Maestri di giornalismo. “La figlia di Tortora accusa: Travaglio fa cattivo giornalismo” (intervista di Gaia Tortora a Pietro Senaldi, Libero, 3.2). Mo’ me lo segno.

Tentazione unica/1. “Il premier ora dica se siamo di troppo. Possiamo lasciare” (Maria Elena Boschi, senatrice Iv, La Stampa, 8.2). “Non voteremo questo pasticcio. Se lo vogliono fare, ci caccino” (Renzi, Corriere della sera, 8.2). In fondo non chiedono granchè: possibile che non si possa proprio accontentarli?

Tentazione unica/2. “Renzi: mi accordo con Salvini per il voto dopo il referendum” (il Giornale, 8.2). Magari: mal che vada, un Matteo su due ce lo leviamo dalle palle.

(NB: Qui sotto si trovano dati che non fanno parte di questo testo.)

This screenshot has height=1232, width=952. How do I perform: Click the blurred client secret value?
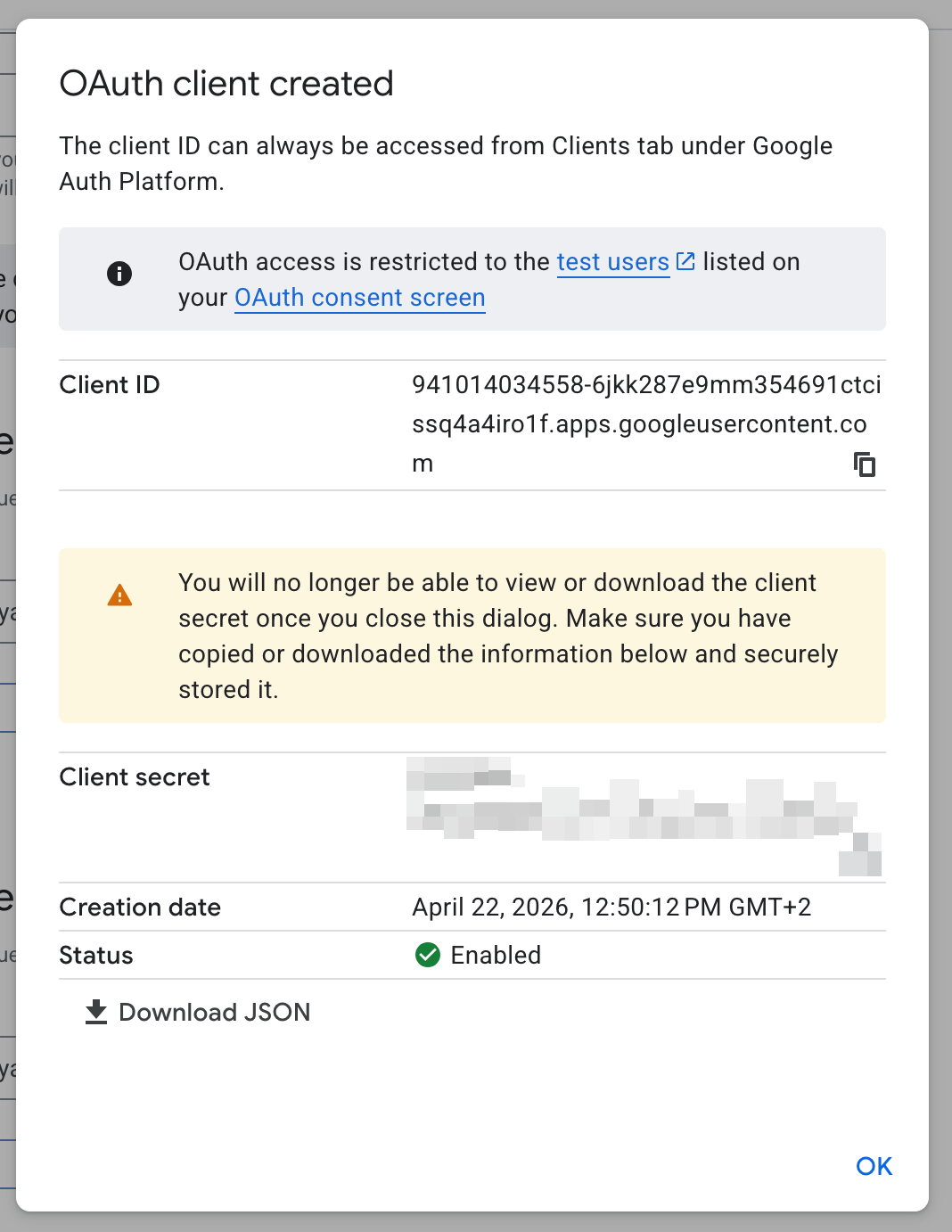point(624,811)
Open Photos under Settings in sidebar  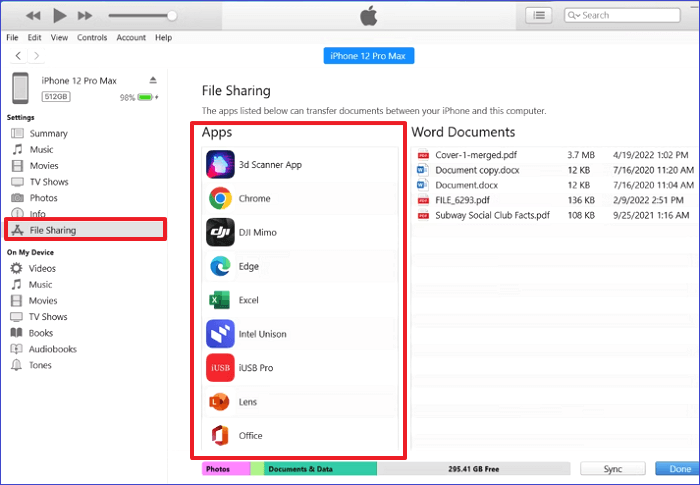point(43,198)
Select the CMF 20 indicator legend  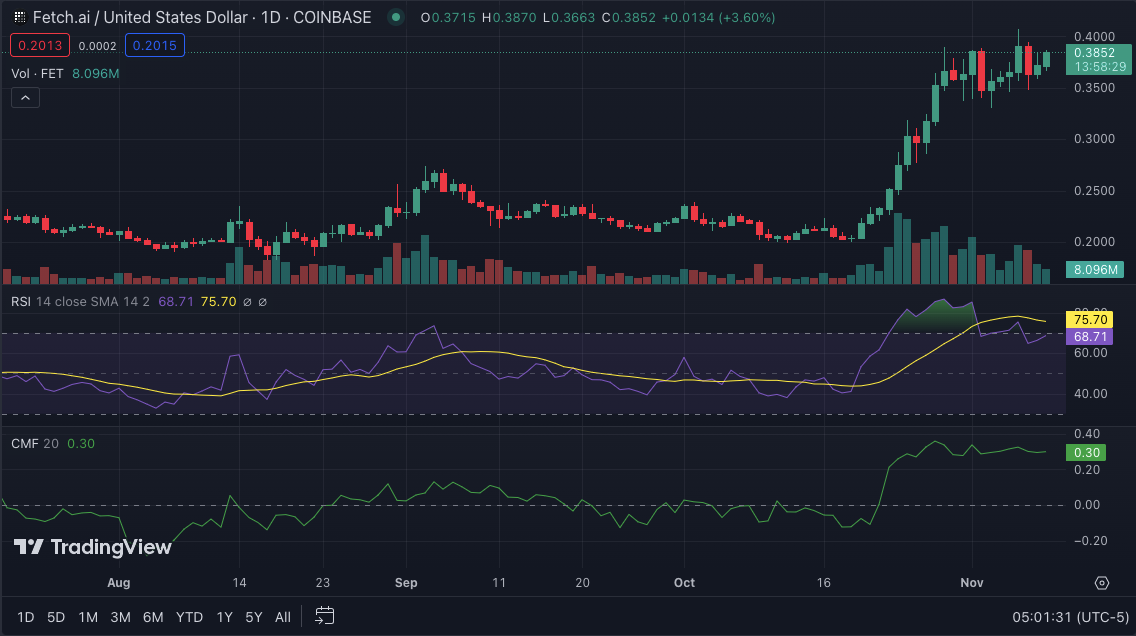[x=36, y=443]
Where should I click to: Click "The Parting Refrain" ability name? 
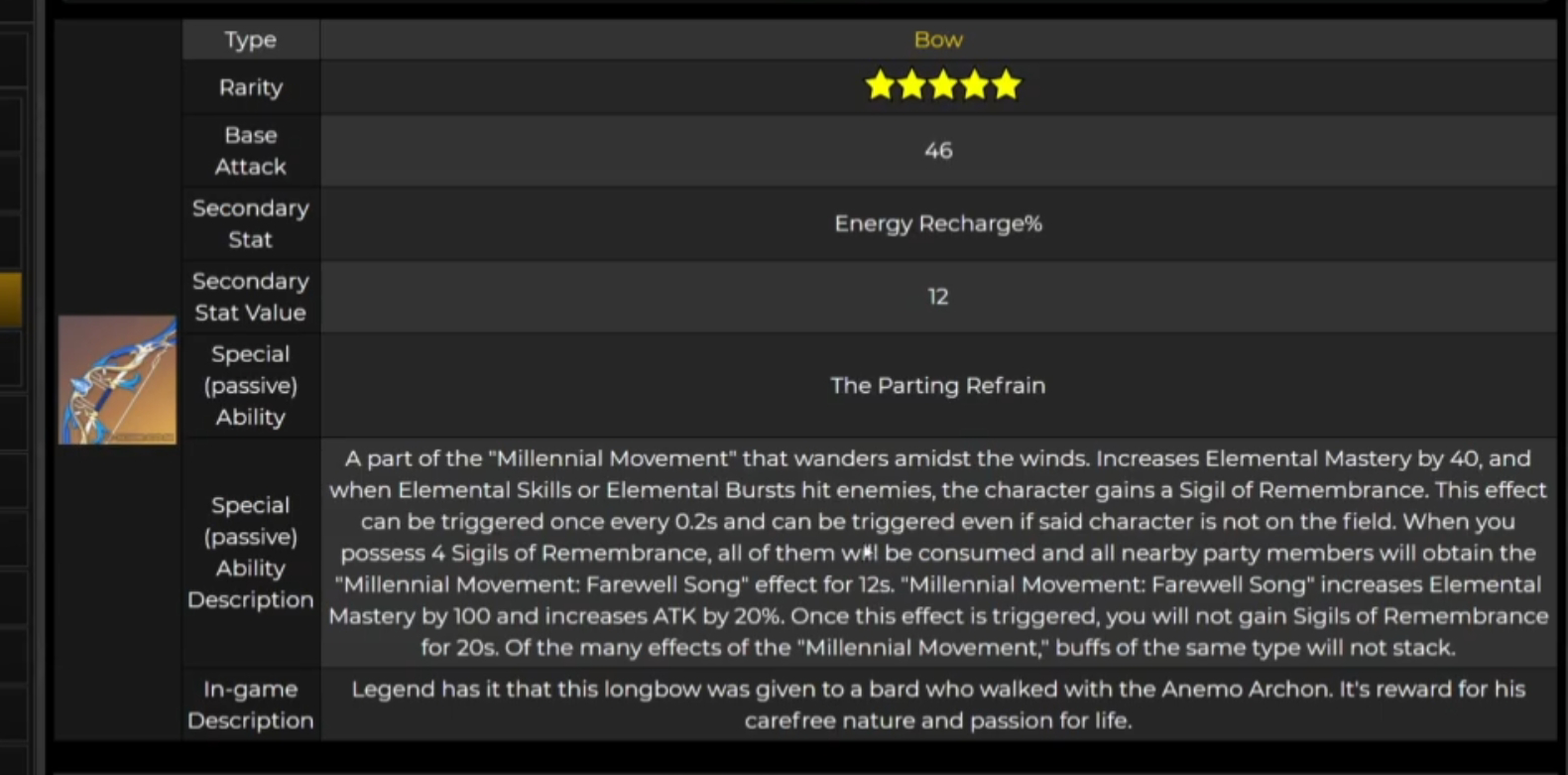pos(937,385)

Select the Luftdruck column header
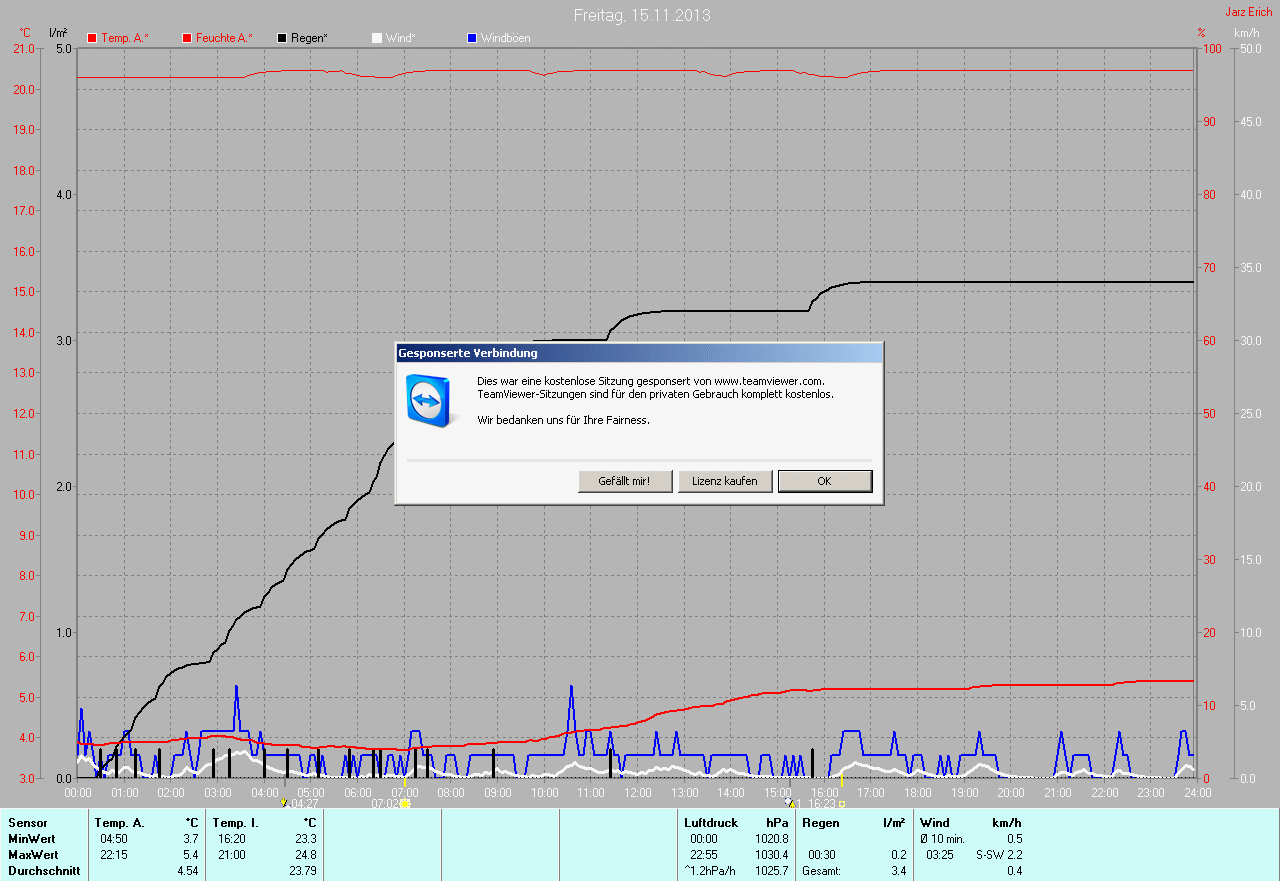tap(710, 823)
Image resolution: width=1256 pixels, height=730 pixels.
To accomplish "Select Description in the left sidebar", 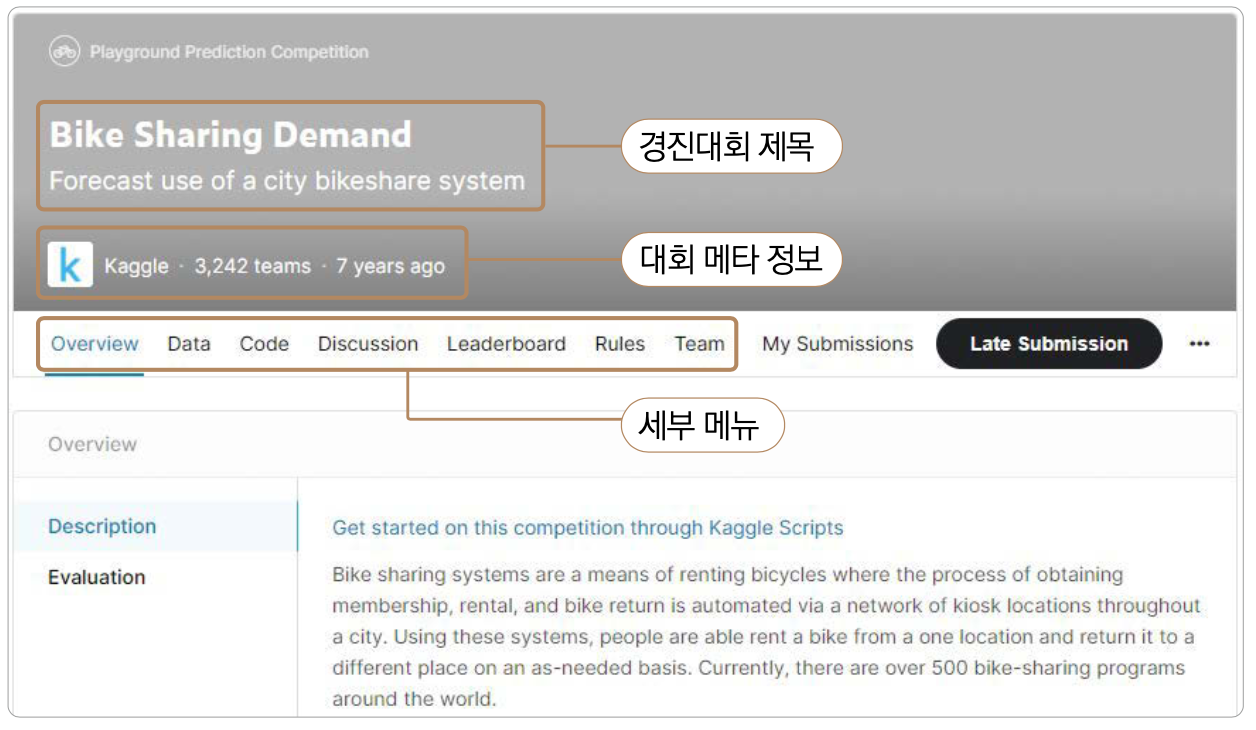I will click(102, 526).
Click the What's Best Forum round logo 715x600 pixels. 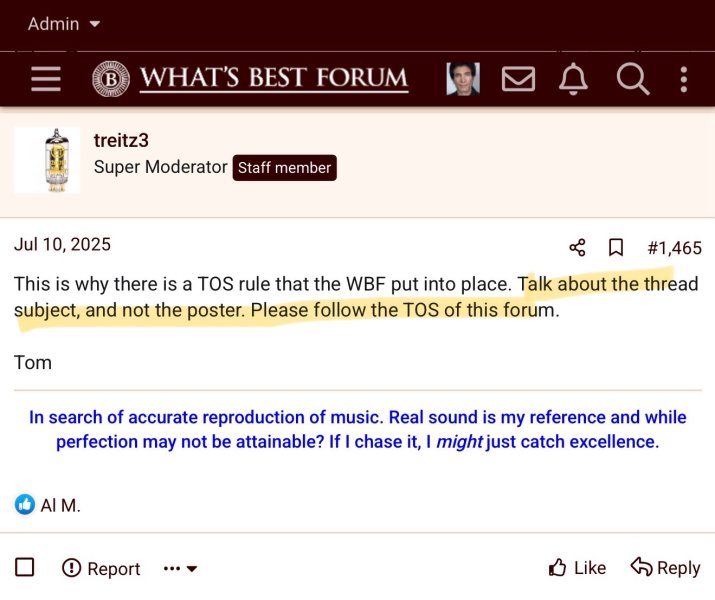(x=111, y=79)
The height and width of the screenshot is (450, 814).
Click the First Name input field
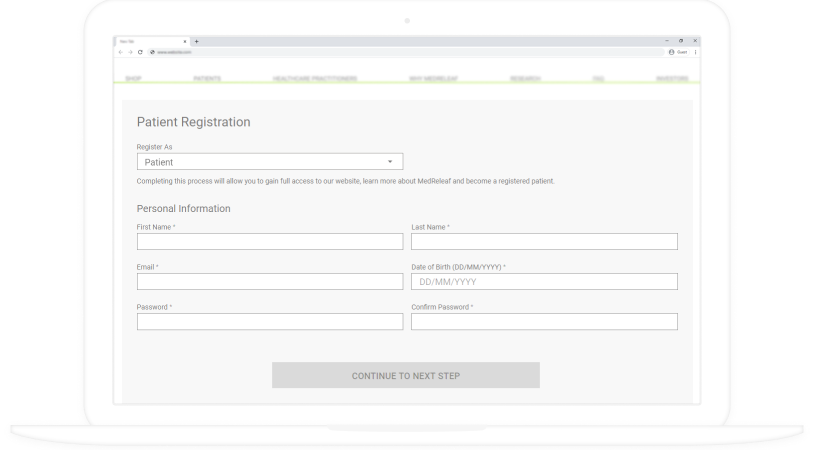[x=270, y=242]
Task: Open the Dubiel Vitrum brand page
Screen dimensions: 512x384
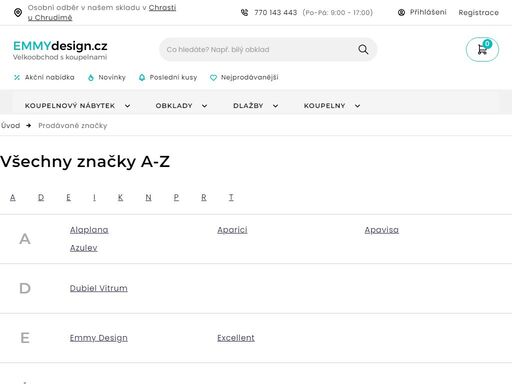Action: point(99,288)
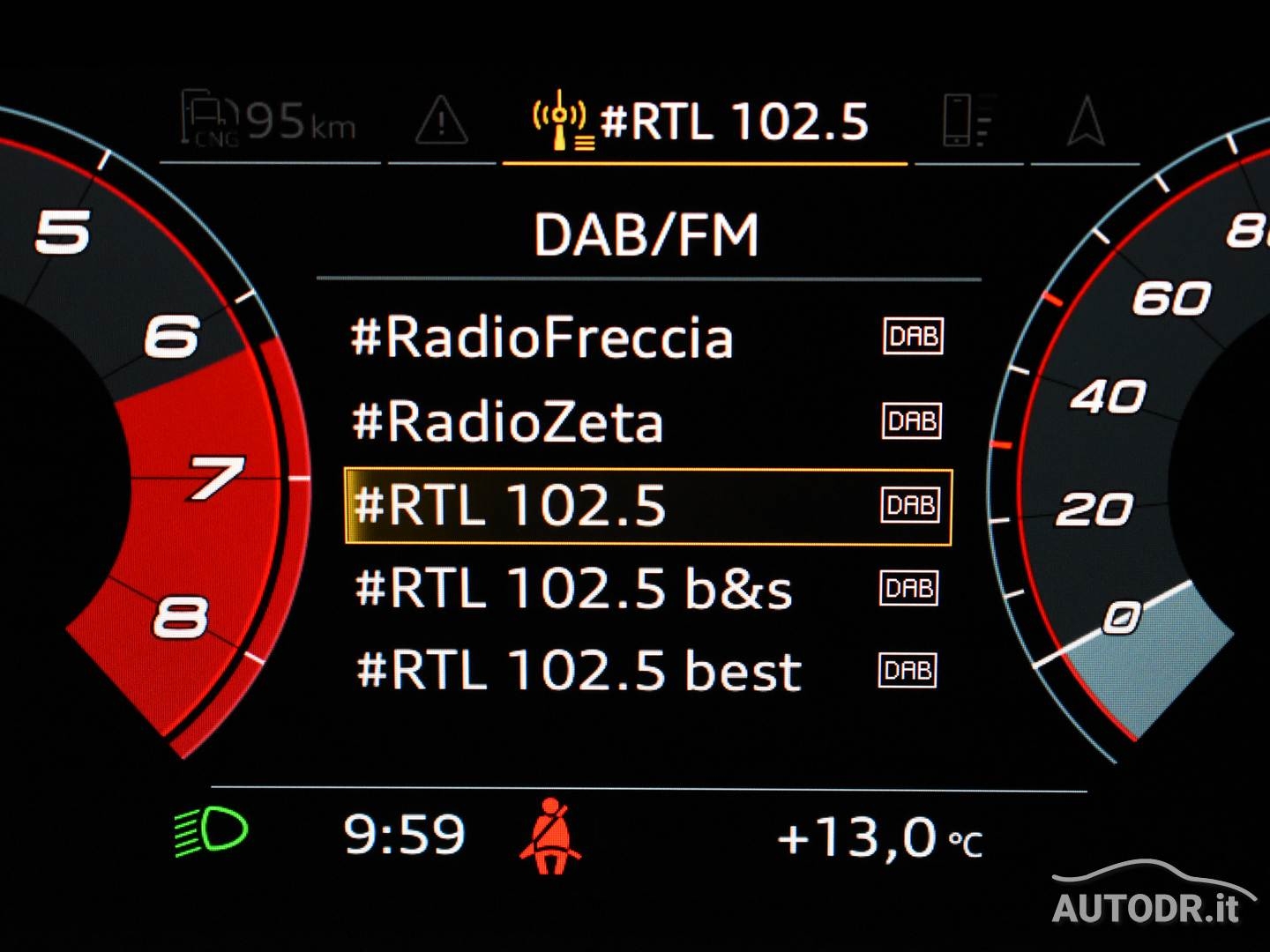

Memento. “Ricordiamoci che i mafiosi sono uomini di merda” (Alessandro Sallusti sulle rivelazioni di Graviano su B., il Giornale, 8.2). Però sono degli ottimi stallieri.

Quattro amici al bar. “Tutti contro Bonafede… Domanda: possibile che abbia ragione Bonafede, mentre il resto del mondo ha torto? Non s’apre un problema di legittimazione democratica per questa normativa, sconfessata dai suoi stessi destinatari (i magistrati, ndr)?” (Michele Ainis, Repubblica, 2.2). “L’Anm ha chiesto da sempre l’interruzione della prescrizione con la sentenza di condanna di primo grado, per restituire al processo la sua piena efficacia” (mozione unanime del Congresso dell’Associazione nazionale magistrati, 1.12.2019). “Ormai la blocca-prescrizione la vogliono solo Bonafede, Travaglio e pochi altri” (Luca Telese, Otto e mezzo, La7, 29.1). “A difendere l’addio alla prescrizione sono rimasti quattro amici al bar: Travaglio, quattro pm e Bonafede. Il resto del mondo, e a ragione, è contrario” (Filippo Facci, Libero, 6.2). “La riforma della prescrizione piace al 59%. Il 57% ritiene che la prescrizione spesso consente ai colpevoli di evitare la condanna e propende per l’eliminazione o l’allungamento affinché si giunga a sentenza, evitando l’estinzione del reato; solo il 20% la considera una garanzia per gli imputati” (Nando Pagnoncelli, Corriere della sera, 7.2). Mi sa che, in quel bar, tutti non ci stiamo.

Testa di Trota. “Quelli del Fatto mi vogliono rovinare la vita. Mi perseguitano per uccidere la Lega” (Renzo Bossi, Libero, 7.2). Gli abbiamo chiesto come si chiama.

Via Craxi. “Com’è difficile intitolare una strada a Craxi” (Fabio Martini, La Stampa, 5.2). Le tangenziali sono già tutte impegnate?

Da un Matteo all’altro. “Io consigliera di Salvini? Se vuole…” (Annalisa Chirico, la Verità, 3.2). Poveretta, come s’offre.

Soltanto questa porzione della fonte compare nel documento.